• Exercise objective
Could you render all of the records below as a Markdown table with two columns, No. and Line, giving each line its own numbered row and leaving out blank lines?

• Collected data
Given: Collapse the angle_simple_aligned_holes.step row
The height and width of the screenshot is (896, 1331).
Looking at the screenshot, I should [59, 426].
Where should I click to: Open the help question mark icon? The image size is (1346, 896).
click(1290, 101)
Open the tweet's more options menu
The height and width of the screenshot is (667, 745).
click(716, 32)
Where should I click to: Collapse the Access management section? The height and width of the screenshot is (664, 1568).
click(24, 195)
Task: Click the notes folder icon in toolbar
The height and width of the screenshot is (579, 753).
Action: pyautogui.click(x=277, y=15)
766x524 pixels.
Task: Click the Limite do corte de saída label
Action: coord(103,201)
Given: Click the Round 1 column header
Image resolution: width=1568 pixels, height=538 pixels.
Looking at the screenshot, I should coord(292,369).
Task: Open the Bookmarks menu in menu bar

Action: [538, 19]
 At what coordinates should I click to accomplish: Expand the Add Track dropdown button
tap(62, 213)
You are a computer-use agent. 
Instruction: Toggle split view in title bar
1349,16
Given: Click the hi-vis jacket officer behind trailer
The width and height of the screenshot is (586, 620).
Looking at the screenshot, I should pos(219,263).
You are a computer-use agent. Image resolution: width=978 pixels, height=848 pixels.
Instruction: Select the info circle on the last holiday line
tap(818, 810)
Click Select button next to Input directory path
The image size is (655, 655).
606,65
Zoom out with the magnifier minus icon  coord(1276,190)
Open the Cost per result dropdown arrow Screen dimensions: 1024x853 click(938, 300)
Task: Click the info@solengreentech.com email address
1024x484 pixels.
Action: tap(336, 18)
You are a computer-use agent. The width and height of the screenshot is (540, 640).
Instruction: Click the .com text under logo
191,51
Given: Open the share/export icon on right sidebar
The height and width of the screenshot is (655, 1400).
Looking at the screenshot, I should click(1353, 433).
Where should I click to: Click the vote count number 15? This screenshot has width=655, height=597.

• Answer to this exercise
| No. | Line |
|---|---|
| 1 | Given: Collapse the angle_simple_aligned_holes.step row |
| 2 | The height and width of the screenshot is (896, 1331). |
| 3 | Looking at the screenshot, I should [59, 426]. |
| 4 | Where should I click to: Open the help question mark icon? The image size is (1346, 896). |
| 5 | click(1290, 101) |
| 6 | Open the tweet's more options menu |
| 7 | The height and width of the screenshot is (667, 745). |
| 8 | click(716, 32) |
| 9 | Where should I click to: Collapse the Access management section? The height and width of the screenshot is (664, 1568). |
| 10 | click(24, 195) |
| 11 | Task: Click the notes folder icon in toolbar |
| 12 | The height and width of the screenshot is (579, 753). |
| 13 | Action: pyautogui.click(x=277, y=15) |
| 14 | 766x524 pixels. |
| 15 | Task: Click the Limite do corte de saída label |
| 16 | Action: coord(103,201) |
| 17 | Given: Click the Round 1 column header |
| 18 | Image resolution: width=1568 pixels, height=538 pixels. |
| 19 | Looking at the screenshot, I should coord(292,369). |
| 20 | Task: Open the Bookmarks menu in menu bar |
| 21 | Action: [538, 19] |
| 22 |  At what coordinates should I click to accomplish: Expand the Add Track dropdown button |
| 23 | tap(62, 213) |
| 24 | You are a computer-use agent.  |
| 25 | Instruction: Toggle split view in title bar |
| 26 | 1349,16 |
| 27 | Given: Click the hi-vis jacket officer behind trailer |
| 28 | The width and height of the screenshot is (586, 620). |
| 29 | Looking at the screenshot, I should pos(219,263). |
| 30 | You are a computer-use agent. Image resolution: width=978 pixels, height=848 pixels. |
| 31 | Instruction: Select the info circle on the last holiday line |
| 32 | tap(818, 810) |
| 33 | Click Select button next to Input directory path |
| 34 | The image size is (655, 655). |
| 35 | 606,65 |
| 36 | Zoom out with the magnifier minus icon  coord(1276,190) |
| 37 | Open the Cost per result dropdown arrow Screen dimensions: 1024x853 click(938, 300) |
| 38 | Task: Click the info@solengreentech.com email address |
| 39 | 1024x484 pixels. |
| 40 | Action: tap(336, 18) |
| 41 | You are a computer-use agent. The width and height of the screenshot is (540, 640). |
| 42 | Instruction: Click the .com text under logo |
| 43 | 191,51 |
| 44 | Given: Open the share/export icon on right sidebar |
| 45 | The height and width of the screenshot is (655, 1400). |
| 46 | Looking at the screenshot, I should click(1353, 433). |
| 47 | Where should I click to: Click the vote count number 15? This screenshot has width=655, height=597. |